Supplied data >>
****
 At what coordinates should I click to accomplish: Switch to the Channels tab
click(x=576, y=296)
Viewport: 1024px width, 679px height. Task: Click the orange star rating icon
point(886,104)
****
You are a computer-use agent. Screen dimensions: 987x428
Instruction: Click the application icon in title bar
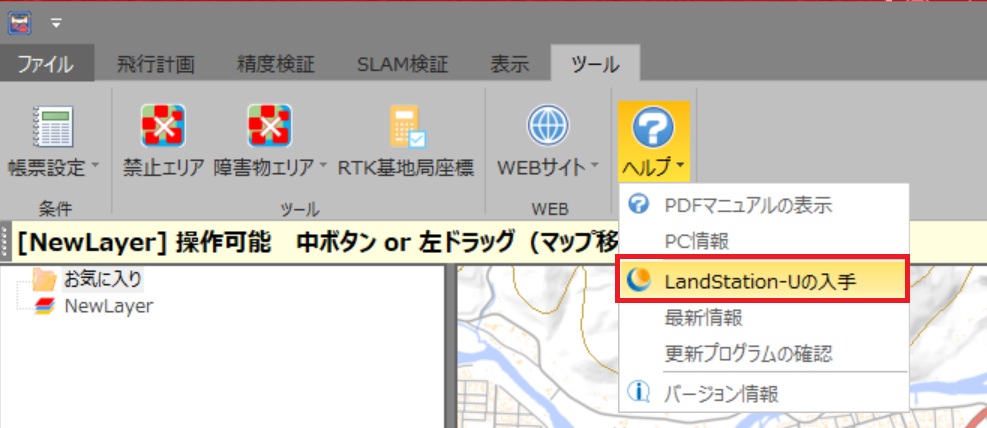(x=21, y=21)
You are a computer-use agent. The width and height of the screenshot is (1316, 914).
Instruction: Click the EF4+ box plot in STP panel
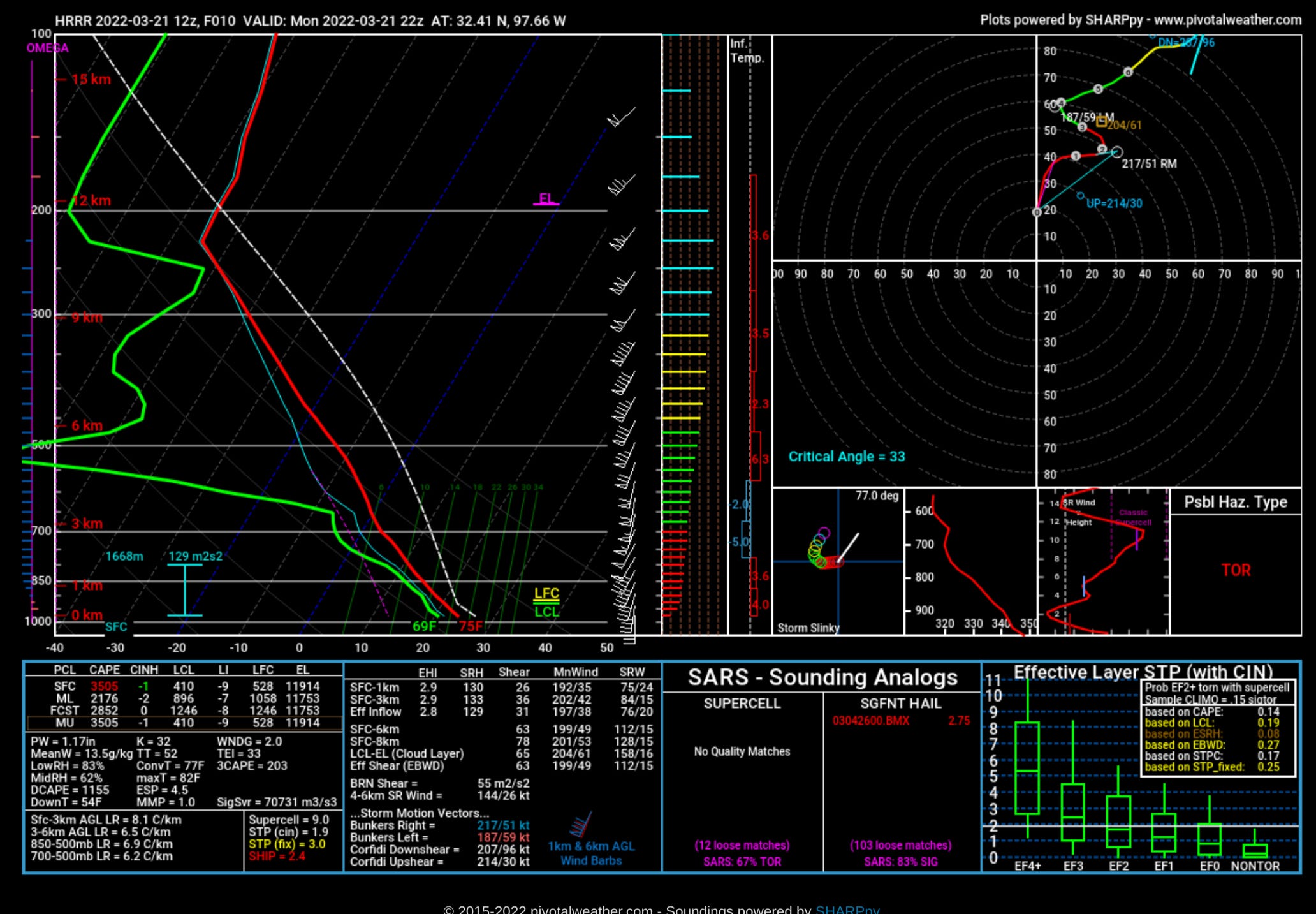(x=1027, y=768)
****
Exercise objective >> Rewrite everything from the line containing "Viewport: 1024px width, 679px" down to the line containing "point(886,104)" as a JSON list of strings, one string per line, leaving out blank lines.

Answer to the problem >>
[
  "Viewport: 1024px width, 679px height. Task: Click the orange star rating icon",
  "point(886,104)"
]